[Intel-gfx] [PATCH 7/7] drm/i915/gem: Acquire all vma/objects under reservation_ww_class

Tue Jun 23 15:09:08 UTC 2020

On 6/23/20 4:01 PM, Chris Wilson wrote:
> Quoting Thomas Hellström (Intel) (2020-06-23 13:57:06)
>> On 6/23/20 1:22 PM, Thomas Hellström (Intel) wrote:
>>> Hi, Chris,
>>>
>>> On 6/22/20 11:59 AM, Chris Wilson wrote:
>>>> In order to actually handle eviction and what not, we need to process
>>>> all the objects together under a common lock, reservation_ww_class. As
>>>> such, do a memory reservation pass after looking up the object/vma,
>>>> which then feeds into the rest of execbuf [relocation, cmdparsing,
>>>> flushing and ofc execution].
>>>>
>>>> Signed-off-by: Chris Wilson <chris at chris-wilson.co.uk>
>>>> ---
>>>>    .../gpu/drm/i915/gem/i915_gem_execbuffer.c    | 91 ++++++++++++++-----
>>>>    1 file changed, 70 insertions(+), 21 deletions(-)
>>>>
>>>> diff --git a/drivers/gpu/drm/i915/gem/i915_gem_execbuffer.c
>>>> b/drivers/gpu/drm/i915/gem/i915_gem_execbuffer.c
>>>> index 46fcbdf8161c..8db2e013465f 100644
>>>> --- a/drivers/gpu/drm/i915/gem/i915_gem_execbuffer.c
>>>> +++ b/drivers/gpu/drm/i915/gem/i915_gem_execbuffer.c
>>>> @@ -53,10 +53,9 @@ struct eb_vma_array {
>>>>      #define __EXEC_OBJECT_HAS_PIN        BIT(31)
>>>>    #define __EXEC_OBJECT_HAS_FENCE        BIT(30)
>>>> -#define __EXEC_OBJECT_HAS_PAGES        BIT(29)
>>>> -#define __EXEC_OBJECT_NEEDS_MAP        BIT(28)
>>>> -#define __EXEC_OBJECT_NEEDS_BIAS    BIT(27)
>>>> -#define __EXEC_OBJECT_INTERNAL_FLAGS    (~0u << 27) /* all of the
>>>> above */
>>>> +#define __EXEC_OBJECT_NEEDS_MAP        BIT(29)
>>>> +#define __EXEC_OBJECT_NEEDS_BIAS    BIT(28)
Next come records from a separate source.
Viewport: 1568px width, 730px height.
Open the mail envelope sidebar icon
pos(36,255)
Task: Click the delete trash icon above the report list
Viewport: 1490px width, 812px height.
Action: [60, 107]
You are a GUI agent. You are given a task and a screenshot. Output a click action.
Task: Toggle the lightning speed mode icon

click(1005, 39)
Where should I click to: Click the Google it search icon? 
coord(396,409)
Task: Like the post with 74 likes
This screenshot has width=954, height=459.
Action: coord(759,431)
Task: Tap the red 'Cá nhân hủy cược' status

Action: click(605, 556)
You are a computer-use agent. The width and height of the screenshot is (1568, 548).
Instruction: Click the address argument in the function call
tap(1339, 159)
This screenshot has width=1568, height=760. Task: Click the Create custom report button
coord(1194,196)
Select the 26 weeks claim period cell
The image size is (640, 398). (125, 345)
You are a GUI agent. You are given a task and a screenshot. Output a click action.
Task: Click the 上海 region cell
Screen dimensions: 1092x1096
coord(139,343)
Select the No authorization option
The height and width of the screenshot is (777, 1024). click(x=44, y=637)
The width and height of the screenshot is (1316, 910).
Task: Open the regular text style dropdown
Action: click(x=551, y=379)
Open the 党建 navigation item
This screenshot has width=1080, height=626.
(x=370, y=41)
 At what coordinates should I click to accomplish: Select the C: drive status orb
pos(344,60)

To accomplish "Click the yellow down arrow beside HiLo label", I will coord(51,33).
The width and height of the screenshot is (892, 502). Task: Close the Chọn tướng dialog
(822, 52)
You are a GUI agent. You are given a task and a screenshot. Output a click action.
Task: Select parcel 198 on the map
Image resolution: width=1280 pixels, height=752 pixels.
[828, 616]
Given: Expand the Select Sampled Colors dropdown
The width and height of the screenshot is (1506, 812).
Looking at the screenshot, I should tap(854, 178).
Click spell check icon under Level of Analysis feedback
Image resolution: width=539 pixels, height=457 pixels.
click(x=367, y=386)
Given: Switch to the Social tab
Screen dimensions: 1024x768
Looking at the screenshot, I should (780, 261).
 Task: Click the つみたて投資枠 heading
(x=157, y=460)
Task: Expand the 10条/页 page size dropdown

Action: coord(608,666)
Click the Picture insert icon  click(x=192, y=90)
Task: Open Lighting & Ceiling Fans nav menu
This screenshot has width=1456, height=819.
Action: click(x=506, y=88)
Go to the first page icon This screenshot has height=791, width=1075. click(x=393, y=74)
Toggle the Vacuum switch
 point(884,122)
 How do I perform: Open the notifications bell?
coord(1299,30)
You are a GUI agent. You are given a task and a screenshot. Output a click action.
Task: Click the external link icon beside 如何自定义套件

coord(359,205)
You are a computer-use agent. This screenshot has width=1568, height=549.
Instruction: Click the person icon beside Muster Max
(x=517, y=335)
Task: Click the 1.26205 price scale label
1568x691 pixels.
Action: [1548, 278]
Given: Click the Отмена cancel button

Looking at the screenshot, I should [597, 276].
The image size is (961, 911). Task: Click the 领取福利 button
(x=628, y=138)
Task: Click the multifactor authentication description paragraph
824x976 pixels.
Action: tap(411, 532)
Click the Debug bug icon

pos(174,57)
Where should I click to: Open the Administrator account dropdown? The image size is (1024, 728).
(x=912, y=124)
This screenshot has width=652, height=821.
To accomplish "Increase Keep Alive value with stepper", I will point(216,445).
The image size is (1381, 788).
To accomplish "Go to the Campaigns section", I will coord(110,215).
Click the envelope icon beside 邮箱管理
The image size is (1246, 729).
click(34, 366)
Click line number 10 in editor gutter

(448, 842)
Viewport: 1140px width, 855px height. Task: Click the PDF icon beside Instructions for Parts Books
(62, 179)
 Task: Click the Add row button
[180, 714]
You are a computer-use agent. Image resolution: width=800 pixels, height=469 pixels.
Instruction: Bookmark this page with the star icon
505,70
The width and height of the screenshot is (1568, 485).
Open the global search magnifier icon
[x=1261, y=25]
>>>> +#define __EXEC_OBJECT_INTERNAL_FLAGS    (~0u << 28) /* all of the
>>>> above */
>>>>      #define __EXEC_HAS_RELOC    BIT(31)
>>>>    #define __EXEC_INTERNAL_FLAGS    (~0u << 31)
>>>> @@ -241,6 +240,8 @@ struct i915_execbuffer {
>>>>        struct intel_context *context; /* logical state for the request */
>>>>        struct i915_gem_context *gem_context; /** caller's context */
>>>>    +    struct dma_fence *mm_fence;
>>>> +
>>>>        struct i915_request *request; /** our request to build */
>>>>        struct eb_vma *batch; /** identity of the batch obj/vma */
>>>>        struct i915_vma *trampoline; /** trampoline used for chaining */
>>>> @@ -331,12 +332,7 @@ static inline void eb_unreserve_vma(struct
>>>> eb_vma *ev)
>>>>        if (ev->flags & __EXEC_OBJECT_HAS_PIN)
>>>>            __i915_vma_unpin(vma);
>>>>    -    if (ev->flags & __EXEC_OBJECT_HAS_PAGES)
>>>> -        i915_gem_object_unpin_pages(vma->obj);
>>>> -
>>>> -    ev->flags &= ~(__EXEC_OBJECT_HAS_PIN |
>>>> -               __EXEC_OBJECT_HAS_FENCE |
>>>> -               __EXEC_OBJECT_HAS_PAGES);
>>>> +    ev->flags &= ~(__EXEC_OBJECT_HAS_PIN | __EXEC_OBJECT_HAS_FENCE);
>>>>    }
>>>>      static void eb_vma_array_destroy(struct kref *kref)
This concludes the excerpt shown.